(Item position entries)
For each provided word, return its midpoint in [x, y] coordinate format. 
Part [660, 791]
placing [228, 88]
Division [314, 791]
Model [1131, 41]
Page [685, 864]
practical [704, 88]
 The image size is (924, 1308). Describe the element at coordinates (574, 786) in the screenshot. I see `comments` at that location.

Challenge:
Reproduce the listing above line for line, without changing anything.

Exercise output:
For each provided word, return its midpoint in [x, y] coordinate format. 
Part [660, 791]
placing [228, 88]
Division [314, 791]
Model [1131, 41]
Page [685, 864]
practical [704, 88]
 The image size is (924, 1308). Describe the element at coordinates (574, 786) in the screenshot. I see `comments` at that location.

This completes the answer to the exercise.